Data supplied Start Marker
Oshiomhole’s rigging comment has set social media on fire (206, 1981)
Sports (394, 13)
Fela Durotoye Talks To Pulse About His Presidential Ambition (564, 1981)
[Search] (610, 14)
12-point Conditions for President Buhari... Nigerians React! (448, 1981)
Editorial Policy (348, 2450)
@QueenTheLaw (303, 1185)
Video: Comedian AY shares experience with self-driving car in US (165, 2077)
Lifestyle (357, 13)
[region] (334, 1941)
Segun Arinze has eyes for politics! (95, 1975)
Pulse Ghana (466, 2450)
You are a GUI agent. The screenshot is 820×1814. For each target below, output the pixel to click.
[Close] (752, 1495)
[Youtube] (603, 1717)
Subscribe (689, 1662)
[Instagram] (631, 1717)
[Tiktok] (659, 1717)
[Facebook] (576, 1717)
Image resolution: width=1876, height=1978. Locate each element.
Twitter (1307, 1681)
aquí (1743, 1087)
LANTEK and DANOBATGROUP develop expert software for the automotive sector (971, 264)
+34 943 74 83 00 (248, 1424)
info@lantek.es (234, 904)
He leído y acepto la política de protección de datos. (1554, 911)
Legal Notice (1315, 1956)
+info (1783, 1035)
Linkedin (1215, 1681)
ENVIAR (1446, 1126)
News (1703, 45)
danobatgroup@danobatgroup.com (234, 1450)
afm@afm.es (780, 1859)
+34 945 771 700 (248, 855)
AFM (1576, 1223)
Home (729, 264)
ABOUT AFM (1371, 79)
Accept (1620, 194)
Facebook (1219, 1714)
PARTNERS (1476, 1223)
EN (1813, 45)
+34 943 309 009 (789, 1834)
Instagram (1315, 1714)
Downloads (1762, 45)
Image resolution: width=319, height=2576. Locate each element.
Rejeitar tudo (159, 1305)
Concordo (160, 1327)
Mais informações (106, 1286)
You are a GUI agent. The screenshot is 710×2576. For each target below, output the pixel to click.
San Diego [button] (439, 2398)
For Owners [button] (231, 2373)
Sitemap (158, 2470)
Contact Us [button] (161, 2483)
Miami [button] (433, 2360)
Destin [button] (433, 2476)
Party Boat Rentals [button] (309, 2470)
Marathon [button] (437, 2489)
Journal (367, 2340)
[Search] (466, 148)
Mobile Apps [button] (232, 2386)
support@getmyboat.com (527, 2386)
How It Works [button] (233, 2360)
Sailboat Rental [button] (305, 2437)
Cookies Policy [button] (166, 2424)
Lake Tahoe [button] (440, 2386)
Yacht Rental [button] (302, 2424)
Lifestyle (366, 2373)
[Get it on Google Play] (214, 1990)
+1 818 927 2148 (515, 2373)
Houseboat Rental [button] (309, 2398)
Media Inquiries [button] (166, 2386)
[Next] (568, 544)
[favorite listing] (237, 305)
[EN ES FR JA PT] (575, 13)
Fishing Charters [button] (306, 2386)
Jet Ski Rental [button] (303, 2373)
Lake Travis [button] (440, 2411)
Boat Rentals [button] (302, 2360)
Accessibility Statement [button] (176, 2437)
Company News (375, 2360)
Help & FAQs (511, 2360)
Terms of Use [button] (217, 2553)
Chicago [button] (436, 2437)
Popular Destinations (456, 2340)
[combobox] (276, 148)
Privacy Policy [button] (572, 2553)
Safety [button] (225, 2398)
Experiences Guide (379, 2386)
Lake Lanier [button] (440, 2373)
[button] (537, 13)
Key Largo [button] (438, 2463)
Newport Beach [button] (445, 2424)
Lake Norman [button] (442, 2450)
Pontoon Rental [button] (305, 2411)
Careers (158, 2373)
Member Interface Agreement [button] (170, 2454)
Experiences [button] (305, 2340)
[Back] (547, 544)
Data supplied End Marker
◆ **Exercise goal**
Count up the lines of the data that include "target". Reply with a number only.

◆ **Solution to this exercise**
2